I Put a Spell on You, by John Burnside, Jonathan Cape, RRP£16.99, 288 pages

In the middle of winter nights, the poet John Burnside goes outside to cut logs for his stove and asks himself, “Do I belong here?” He means here on this earth, a place once wild and animated by natural rhythms but now disturbed by humans. These midnight excursions allow Burnside to be at his most “creaturely”, to use one of his favourite words – part of the ungovernable mass of nature, “spring tide and chert and blizzard”. To feel like this, to feel truly free, Burnside needs to be alone.

Solitude is Burnside’s preferred condition for thought but his subject – the one at the heart of I Put a Spell on You, his captivating and unsettling work of memoir and essay – is the strangeness of the individual state. How are we supposed to live comfortably in this world; how should we coexist with its other inhabitants, human and animal; how do we belong?

Unsurprisingly, prolonged interest in such questions has taken its toll. In his early twenties, Burnside was admitted to Fulbourn Mental Hospital, just outside Cambridge. He had been suffering from hallucinations and his life, by that point, had become “hopelessly chaotic”. Days were spent drunk or high, sometimes in the company of a wayward, wandering group of friends. There was no parental safety net: his mother had recently died of cancer and he was estranged from his father – the subject of a previous, brilliant memoir, A Lie About My Father (2006).

At Fulbourn, the official diagnosis was paranoid psychosis but Burnside has a better word: “apophenia: the extreme tendency to find elaborate patterns and significance in everything”. It’s a condition he has been managing all his life, and in the way that madness can seem like wisdom in the right context, it is a founding principle of his writing.

The elaborate pattern of this book is established early: when Burnside is still a child, his cousin (and first crush) puts Nina Simone’s version of “I Put a Spell on You” on the record player. He is bewitched. A few years later, a girl in a café in Corby turns around in her chair and sings the song at him. In the mental hospital, he befriends a fellow patient, Cathy, who performs a spontaneous dance in the dining room. Christina, an enduring obsession, is first encountered playing the flute. The book is full of such moments of “glamour”, meant in the old and Scottish sense – “glamourie”, a sort of magical charm. They are episodes of passing wonder, ephemeral and, therefore, memorable, the opposite of the “workaday” life that Burnside abhors.

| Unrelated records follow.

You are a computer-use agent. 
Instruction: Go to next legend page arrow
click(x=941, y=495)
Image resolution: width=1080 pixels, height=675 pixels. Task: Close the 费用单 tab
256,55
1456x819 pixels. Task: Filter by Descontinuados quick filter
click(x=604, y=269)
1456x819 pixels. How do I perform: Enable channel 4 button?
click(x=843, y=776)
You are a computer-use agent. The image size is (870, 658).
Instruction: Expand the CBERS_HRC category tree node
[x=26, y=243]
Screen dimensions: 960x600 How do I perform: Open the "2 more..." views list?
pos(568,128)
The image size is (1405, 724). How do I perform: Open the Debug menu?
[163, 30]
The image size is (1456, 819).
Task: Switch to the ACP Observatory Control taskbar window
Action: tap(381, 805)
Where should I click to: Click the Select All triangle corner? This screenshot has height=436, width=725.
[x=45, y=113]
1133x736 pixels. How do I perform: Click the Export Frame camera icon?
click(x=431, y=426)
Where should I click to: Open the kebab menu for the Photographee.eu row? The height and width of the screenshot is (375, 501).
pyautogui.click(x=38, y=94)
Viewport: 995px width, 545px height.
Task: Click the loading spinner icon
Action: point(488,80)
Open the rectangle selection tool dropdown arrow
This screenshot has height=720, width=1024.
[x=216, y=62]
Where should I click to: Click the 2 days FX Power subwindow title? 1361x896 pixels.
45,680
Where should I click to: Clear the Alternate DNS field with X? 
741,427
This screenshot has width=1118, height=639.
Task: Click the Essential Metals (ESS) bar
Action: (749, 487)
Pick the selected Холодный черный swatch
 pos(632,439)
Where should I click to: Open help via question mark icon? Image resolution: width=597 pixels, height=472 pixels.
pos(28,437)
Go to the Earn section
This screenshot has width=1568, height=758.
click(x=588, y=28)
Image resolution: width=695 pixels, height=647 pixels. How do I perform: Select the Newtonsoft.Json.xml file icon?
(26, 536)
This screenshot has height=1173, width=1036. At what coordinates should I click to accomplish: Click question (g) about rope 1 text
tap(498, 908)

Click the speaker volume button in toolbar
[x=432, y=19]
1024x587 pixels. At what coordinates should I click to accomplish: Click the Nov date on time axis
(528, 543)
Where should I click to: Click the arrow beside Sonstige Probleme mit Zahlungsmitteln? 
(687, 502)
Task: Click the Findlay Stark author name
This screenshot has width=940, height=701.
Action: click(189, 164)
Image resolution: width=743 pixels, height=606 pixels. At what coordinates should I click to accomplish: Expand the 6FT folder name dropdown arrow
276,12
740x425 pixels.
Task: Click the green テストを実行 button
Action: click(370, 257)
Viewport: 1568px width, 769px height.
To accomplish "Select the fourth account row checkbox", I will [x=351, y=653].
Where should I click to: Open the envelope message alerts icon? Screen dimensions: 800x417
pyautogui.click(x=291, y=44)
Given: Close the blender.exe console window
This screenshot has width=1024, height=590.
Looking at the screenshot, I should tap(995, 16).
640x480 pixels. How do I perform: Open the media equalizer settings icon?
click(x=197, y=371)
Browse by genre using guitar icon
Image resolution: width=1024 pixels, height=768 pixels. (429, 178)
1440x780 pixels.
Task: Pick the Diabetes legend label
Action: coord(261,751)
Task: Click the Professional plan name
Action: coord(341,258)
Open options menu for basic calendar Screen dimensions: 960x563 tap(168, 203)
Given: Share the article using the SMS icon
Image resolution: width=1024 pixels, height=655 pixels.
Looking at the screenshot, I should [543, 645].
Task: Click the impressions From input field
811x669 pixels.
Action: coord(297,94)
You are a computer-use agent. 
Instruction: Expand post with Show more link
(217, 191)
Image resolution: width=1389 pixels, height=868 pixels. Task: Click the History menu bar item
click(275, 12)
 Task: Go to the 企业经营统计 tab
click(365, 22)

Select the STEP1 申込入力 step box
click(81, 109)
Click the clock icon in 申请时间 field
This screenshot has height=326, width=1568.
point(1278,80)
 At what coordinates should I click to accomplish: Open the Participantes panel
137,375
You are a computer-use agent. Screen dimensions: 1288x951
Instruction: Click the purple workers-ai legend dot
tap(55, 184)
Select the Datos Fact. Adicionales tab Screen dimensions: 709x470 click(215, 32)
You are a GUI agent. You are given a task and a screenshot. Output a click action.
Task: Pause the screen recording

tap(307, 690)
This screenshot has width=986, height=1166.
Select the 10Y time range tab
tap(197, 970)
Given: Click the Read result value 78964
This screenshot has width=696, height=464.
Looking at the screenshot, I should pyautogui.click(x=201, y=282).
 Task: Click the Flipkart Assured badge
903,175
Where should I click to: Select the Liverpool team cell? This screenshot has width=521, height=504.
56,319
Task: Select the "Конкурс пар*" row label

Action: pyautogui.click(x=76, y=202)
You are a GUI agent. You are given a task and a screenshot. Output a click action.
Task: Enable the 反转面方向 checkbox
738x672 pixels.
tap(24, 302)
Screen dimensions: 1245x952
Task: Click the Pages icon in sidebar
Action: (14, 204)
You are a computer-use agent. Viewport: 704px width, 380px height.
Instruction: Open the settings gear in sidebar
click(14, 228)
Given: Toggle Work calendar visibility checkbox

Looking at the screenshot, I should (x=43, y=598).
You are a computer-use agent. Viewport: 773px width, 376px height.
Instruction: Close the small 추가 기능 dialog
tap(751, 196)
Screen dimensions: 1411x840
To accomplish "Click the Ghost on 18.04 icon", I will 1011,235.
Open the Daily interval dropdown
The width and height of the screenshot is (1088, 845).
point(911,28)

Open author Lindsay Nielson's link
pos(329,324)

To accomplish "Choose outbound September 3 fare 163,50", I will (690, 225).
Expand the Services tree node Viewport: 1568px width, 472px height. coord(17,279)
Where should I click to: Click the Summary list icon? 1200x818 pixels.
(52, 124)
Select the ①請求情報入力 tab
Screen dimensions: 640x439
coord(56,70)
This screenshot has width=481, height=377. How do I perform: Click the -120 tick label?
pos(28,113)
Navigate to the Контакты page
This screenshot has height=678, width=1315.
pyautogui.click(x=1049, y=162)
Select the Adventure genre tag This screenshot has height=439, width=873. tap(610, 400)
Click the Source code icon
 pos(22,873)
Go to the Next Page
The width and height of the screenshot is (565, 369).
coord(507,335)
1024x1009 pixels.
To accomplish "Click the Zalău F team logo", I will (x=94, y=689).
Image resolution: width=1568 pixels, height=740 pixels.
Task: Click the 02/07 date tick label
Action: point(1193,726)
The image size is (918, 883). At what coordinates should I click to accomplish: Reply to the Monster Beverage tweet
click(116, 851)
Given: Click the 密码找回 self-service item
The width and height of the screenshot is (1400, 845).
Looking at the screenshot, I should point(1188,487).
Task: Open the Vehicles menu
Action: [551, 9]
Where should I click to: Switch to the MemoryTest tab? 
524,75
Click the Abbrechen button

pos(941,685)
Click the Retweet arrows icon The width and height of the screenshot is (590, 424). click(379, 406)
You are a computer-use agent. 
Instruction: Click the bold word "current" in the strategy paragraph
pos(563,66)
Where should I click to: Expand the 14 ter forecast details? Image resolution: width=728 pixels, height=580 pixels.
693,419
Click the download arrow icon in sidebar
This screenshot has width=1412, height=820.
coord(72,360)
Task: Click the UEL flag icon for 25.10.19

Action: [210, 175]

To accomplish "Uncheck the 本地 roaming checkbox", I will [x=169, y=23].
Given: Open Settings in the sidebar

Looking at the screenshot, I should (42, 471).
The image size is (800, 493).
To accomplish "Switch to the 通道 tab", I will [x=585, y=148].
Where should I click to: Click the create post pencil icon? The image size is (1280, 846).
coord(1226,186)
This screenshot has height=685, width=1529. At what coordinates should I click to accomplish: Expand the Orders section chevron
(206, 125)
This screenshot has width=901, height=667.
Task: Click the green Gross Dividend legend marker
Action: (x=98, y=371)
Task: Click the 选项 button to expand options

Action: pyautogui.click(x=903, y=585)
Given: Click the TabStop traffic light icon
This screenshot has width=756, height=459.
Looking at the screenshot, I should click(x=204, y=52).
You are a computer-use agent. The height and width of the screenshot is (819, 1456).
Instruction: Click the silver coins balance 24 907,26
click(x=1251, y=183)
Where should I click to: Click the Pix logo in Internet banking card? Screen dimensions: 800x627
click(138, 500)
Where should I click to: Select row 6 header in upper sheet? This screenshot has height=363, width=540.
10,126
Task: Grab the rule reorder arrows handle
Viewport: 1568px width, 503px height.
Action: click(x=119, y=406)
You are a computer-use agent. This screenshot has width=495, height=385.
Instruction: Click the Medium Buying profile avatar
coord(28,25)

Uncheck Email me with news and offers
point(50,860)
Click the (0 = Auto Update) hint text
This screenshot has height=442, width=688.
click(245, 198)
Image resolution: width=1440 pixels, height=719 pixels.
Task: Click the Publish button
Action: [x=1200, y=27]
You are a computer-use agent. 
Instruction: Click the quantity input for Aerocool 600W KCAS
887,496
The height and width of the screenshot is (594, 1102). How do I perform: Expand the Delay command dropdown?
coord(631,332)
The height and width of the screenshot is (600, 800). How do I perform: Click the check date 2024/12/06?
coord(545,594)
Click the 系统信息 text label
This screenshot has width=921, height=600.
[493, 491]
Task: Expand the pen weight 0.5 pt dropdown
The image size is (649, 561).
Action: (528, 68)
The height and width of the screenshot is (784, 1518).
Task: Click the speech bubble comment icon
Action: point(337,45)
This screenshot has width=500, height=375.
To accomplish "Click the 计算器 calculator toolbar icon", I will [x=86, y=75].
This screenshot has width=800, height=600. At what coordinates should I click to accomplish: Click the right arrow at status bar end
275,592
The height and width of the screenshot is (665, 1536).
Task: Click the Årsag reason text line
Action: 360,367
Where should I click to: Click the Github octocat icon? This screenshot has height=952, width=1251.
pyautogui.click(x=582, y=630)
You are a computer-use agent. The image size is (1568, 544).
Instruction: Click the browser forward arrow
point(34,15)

They all disappear, these women. The cousin marries, the Corby girl is murdered, Cathy commits suicide, Christina goes back to America and is never seen again. But vanishing is part of their appeal. That way they remain other, untamed by the societal structures – money, job, marriage – that weigh so uncomfortably on Burnside. (His wife is mentioned once, almost cruelly irrelevant among these seductive ghosts.)

Burnside would like to disappear too. There are hymns to both the north Norwegian tundra and corporate hotel rooms as places you can go to lose yourself. But he is always drawn back by the power of these heightened moments and by his sense of belonging to the land, “which is to say to gravity, to individual perishability and to the society of other creatures – and because none of these specific instances lasts, everything endures”.

It is a deeply romantic thesis, and in the hands of another writer would seem almost adolescent. But Burnside is a master poet and more importantly, he is self-aware. His control of language and ability to interrogate his instincts prevents him from slipping into self-indulgence. Instead, he has created a work of scalding honesty, inviting the reader to witness his most intimate and troubling thoughts, thoughts that most of us turn away from, preferring to hide behind the comfort of convention. Burnside belongs elsewhere, one of those who prefers, as he puts it, “the dark end of the fair”.